### WHAT THE TASK ASKS
Update the items from the start through the line that contains "click(65, 30)", inclusive, changing "toolbar" to "title bar" and keeping everything else as it is. Leave the pictures out.

Screen grounding items:

** Begin **

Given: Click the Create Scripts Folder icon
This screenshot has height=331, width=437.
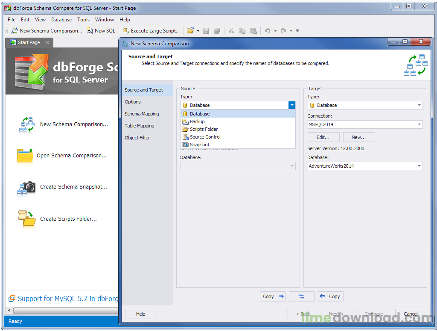Looking at the screenshot, I should 26,218.
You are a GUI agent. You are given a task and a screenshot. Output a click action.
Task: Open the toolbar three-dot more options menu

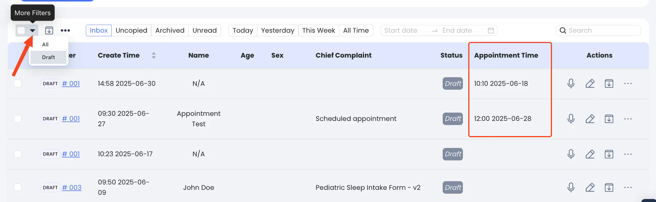click(65, 30)
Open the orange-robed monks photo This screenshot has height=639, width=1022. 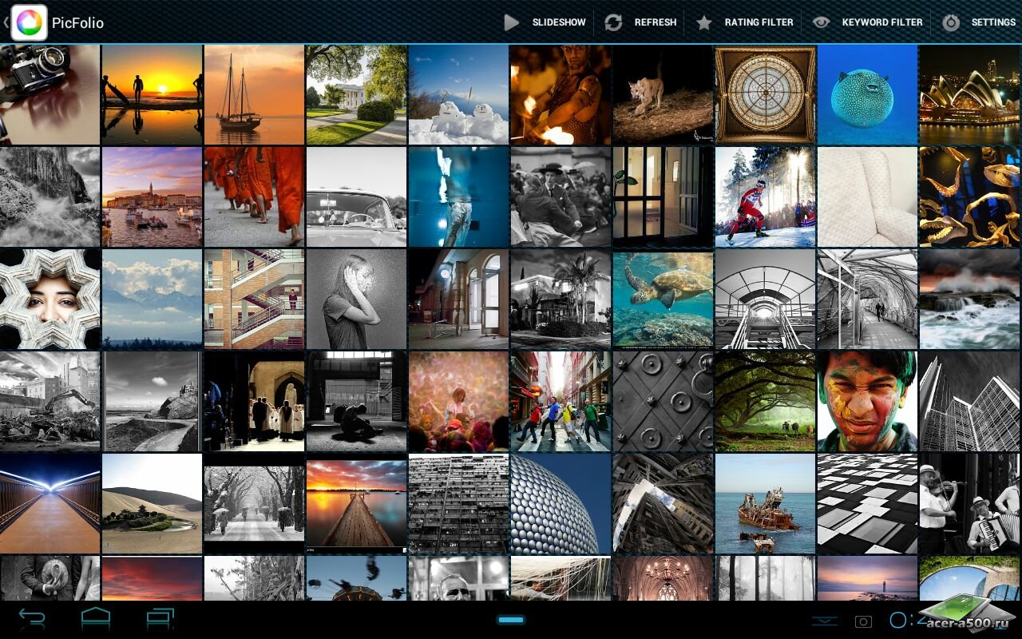tap(254, 196)
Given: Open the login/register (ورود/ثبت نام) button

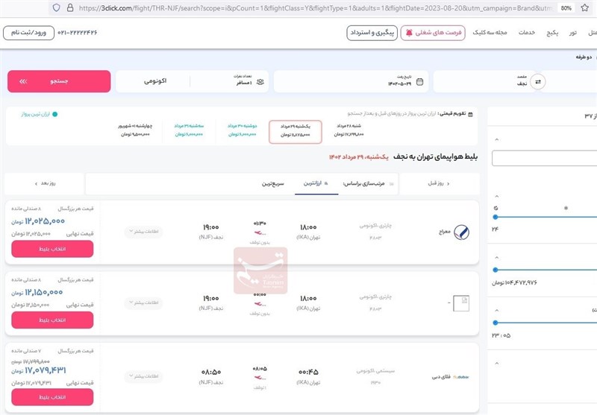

** End **

### PROBLEM SOLUTION
Given: Click the Create Scripts Folder icon
This screenshot has height=331, width=437.
Looking at the screenshot, I should 26,218.
You are a GUI agent. You are given a task and a screenshot. Output a click action.
Task: Open the title bar three-dot more options menu

click(65, 30)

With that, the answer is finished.